The Story
Why it exists.
The beginning
Vilhelm Parfumerie was founded in Paris in 2015 by Jan Vilhelm Ahlgren, a Swedish designer who built a career crafting handbags in New York before turning his attention to scent. Each fragrance in the house is conceived as a condensed memory or imagined scene, and Poets of Berlin draws from a specific cultural moment. The scent is rooted in the late 1970s, a period when Berlin functioned as a sanctuary for artists seeking creative freedom and anonymity. Ahlgren imagined a poet who found in the city not just inspiration but refuge, someone who could disappear into the urban landscape and emerge with work that captured both isolation and belonging. The notes themselves reflect this narrative: blueberry and lemon evoke the sharp clarity of a creative mind firing early, bamboo and orris suggest the measured pace of artistic development, and vanilla with sandalwood and vetiver represent the final warmth of work completed and shared.
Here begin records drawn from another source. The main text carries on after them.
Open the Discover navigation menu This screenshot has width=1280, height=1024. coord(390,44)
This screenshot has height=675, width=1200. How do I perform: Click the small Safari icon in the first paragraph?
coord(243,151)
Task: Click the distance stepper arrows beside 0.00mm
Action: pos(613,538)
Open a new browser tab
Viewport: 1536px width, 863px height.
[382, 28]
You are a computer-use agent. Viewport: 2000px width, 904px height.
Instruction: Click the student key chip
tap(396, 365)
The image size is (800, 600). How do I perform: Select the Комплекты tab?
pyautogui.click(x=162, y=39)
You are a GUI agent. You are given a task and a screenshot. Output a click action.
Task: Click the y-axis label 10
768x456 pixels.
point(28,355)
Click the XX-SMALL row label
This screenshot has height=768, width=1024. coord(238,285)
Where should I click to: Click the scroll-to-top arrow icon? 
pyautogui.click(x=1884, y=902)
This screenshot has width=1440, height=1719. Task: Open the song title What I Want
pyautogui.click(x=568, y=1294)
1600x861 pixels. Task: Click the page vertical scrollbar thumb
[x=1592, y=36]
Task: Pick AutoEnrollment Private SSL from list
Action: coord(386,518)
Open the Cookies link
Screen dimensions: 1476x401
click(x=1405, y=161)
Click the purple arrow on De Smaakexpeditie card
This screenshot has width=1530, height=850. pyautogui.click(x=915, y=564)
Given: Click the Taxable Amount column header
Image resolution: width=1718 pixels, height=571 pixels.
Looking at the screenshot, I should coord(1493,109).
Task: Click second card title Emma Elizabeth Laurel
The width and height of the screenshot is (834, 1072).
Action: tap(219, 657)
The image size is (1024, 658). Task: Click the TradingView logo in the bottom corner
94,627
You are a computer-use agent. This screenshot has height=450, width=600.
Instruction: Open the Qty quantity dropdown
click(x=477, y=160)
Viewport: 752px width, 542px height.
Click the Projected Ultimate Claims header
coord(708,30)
The decision to pair blueberry with bamboo speaks to a specific creative philosophy: the desire to combine unexpected elements into something cohesive. Blueberry brings a natural sweetness that might otherwise feel out of place in a composition meant to evoke artistic discipline. Bamboo corrects this, adding a clean, almost architectural quality that keeps the sweetness in check. Orris root functions as a bridge, its powdery florality connecting the natural sweetness of the fruit to the warm woodiness of the base. In the drydown, vanilla and sandalwood share a textural kinship that allows them to blend seamlessly, while vetiver adds contrast through its earthy, slightly smoky character.
The evolution
The opening of Poets of Berlin feels like a city coming alive at dawn. Blueberry arrives with tart brightness while lemon adds citrus crispness, creating an initial impression that is both invigorating and slightly playful. This top phase lasts roughly ten minutes before the heart begins to assert itself. Bamboo introduces a clean, green element that redirects attention away from the fruit and toward something more composed. Orris root follows, bringing soft florality that feels powdery and refined without tipping into heaviness. The transition from heart to drydown is gradual, with vanilla emerging first to add warmth, then sandalwood providing creamy woodiness that rounds the composition. Vetiver arrives last, delivering earthy depth that anchors the entire structure and prevents the scent from becoming light or superficial. The entire arc moves from brightness through refinement to grounded warmth.
Cultural impact
Poets of Berlin occupies a specific niche, fruity-vanilla sweetness that refuses to stay sweet. The name references Bowie's Berlin Trilogy directly, and the composition backs up that artistic framing. The vetiver undercurrent is the tell: this isn't a fragrance pretending to be serious. It simply doesn't need your approval to be interesting. Worn by those who want the comfort of sweetness with the credibility of something grounded underneath. That tension, between glam and gravitas, is what separates it from both ultra-serious niche releases and straightforward sweet fragrances.